Yes, a separation board went into his restricted file and chose this officer for termination — not just him, but also his family. And remember, we can’t fire a damn soul at the IRS or the Veterans Administration!

My name is Major Charles V. Slider III and I am currently stationed at Fort Leavenworth, Kansas. I am an African-American armor officer, proud father, and husband and graduate of Lincoln University in Jefferson City, Missouri. I was selected for the recently convened Officer Separation Boards for the Department of the Army for a mistake over eight years ago. The mistake was a DUI in which I received a General Officer Memorandum for Record in 2006. Since this incident, I strived for excellence in every job that I performed.

I trained soldiers for deployments to Iraq as part of the surge into theater from 2006-2008. From 2008-2011, I attended and completed Ranger School, Air Assault School and earned the Expert Infantryman Badge. I commanded troops in combat in Afghanistan where I earned the Bronze Star Medal, Army Commendation Medal for Valor, and the Purple Heart for actions against a determined enemy in RC East. After the deployment, I was selected as the executive officer for the deputy commander for the Combined Arms Center of Training at Fort Leavenworth serving in the capacity as the daily assistant for a general officer. The following year I was selected among a field of majors to attend the Commanding General and Staff Officer College at Fort Leavenworth, as well as the school of advanced military studies. Both prestigious institutes serve as the educational nexus for field-grade officers. Upon graduating from SAMS in May 2014, I was notified that I would not receive an assignment due to being assessed as high risk the GOMAR in my restricted file.

On August 1, I was notified of my removal from active duty service. Although I accept this fate, this is not justifiable due to the sacrifices that both my family and I have endured. 

As a resident ILE/SAMS graduate, my interpretation of this entire process is that it involved no critical thinking about the types of officers maintained in the current military structure. In certain cases, specific skills, attributes, and character traits are required in order to provide a balance of the warrior scholar. To this end the board process chose individuals for elimination that met all of the requirements, but possessed one black mark.

Instead of using judgment and common sense in determining the number of officers required for service, an arbitrary number was provided. This created a system in which officers were selected based on a mistake rather than their overall contribution to the Army. One lapse in judgment does not constitute a pattern of misconduct, nor a judgment of overall character. These types of decisions knee-jerk reactions within the Army have the potential to erode trust within the lower ranks.
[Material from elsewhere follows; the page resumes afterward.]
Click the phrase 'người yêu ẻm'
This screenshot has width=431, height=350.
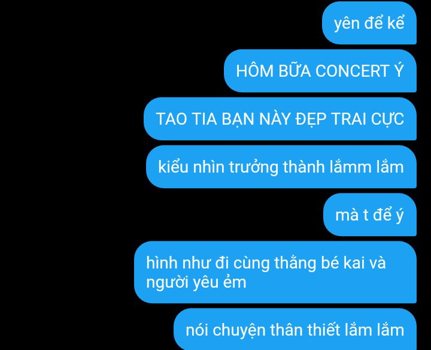pos(196,283)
As an officer, I believe that we should be judged on our body of work, not one isolated incident. Furthermore, this act to remove me from service serves as a blunt example of how stoic and regimented the board process is as a system. As a Purple Heart recipient and proud member of the service, my family and I have given the Army our never-ending faith and commitment. However, the Army has seen it fit to remove my services as an officer from its ranks. Although the details of the board instructions will remain hidden, this also serves as ironclad proof that these awards are merely a method to provide credibility to a force that has integrity issues and morally barren for true sacrifices.
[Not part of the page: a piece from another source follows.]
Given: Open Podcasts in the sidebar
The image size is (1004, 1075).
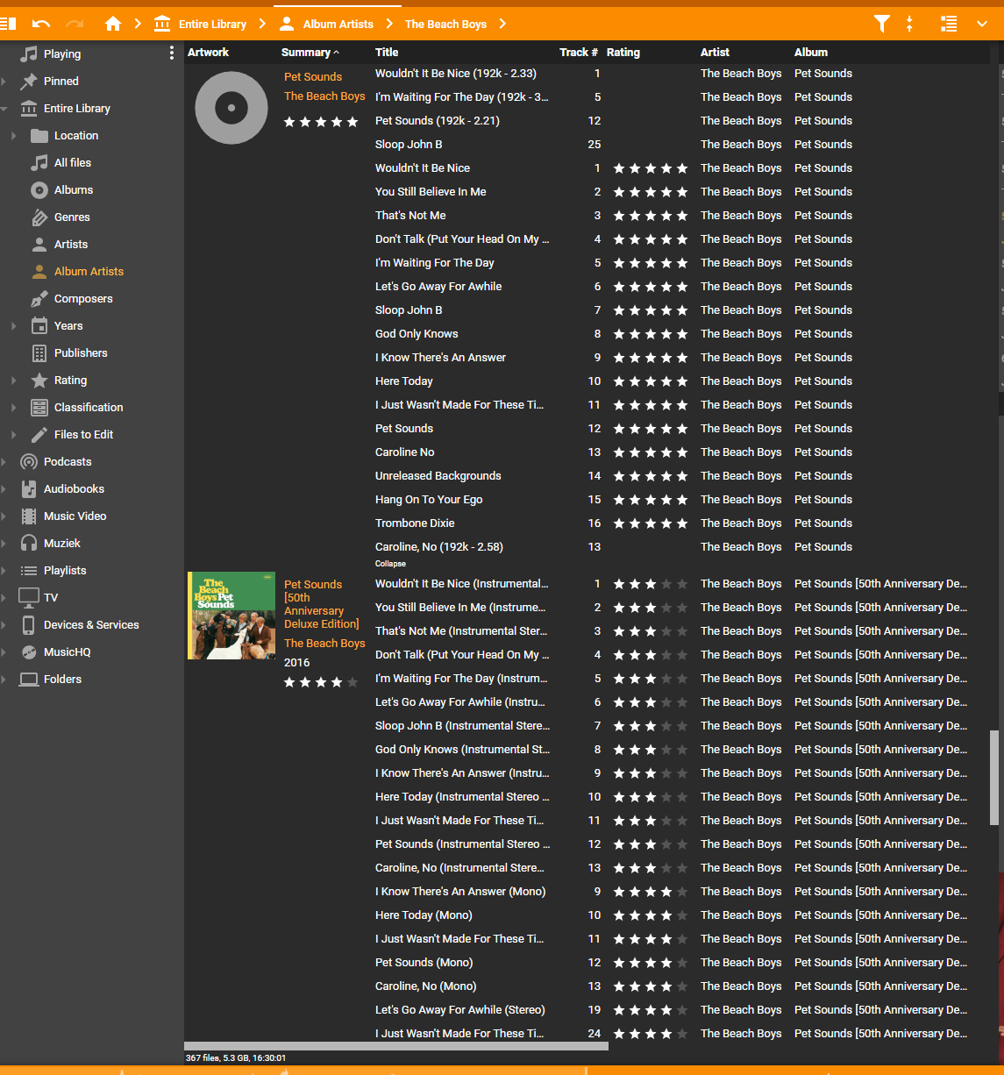Looking at the screenshot, I should (x=68, y=461).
This letter is an attempt to highlight the issues residing within an unfair system and to provide context to others within the system. As a combat veteran of two theaters, Iraq and Afghanistan, I do not expect to be treated differently or to receive any sort of pat on the back. However, my actions after 2006 prove my family’s enduring faith to an ever-evolving conflict and requirements to serve. I have served this great nation with distinction and honor and deserve a valid explanation of why its leaders choose to remove my services from the American people. I accomplished every mission presented to and went above and beyond what is expected of an Army officer. I hope that this letter finds you in good faith.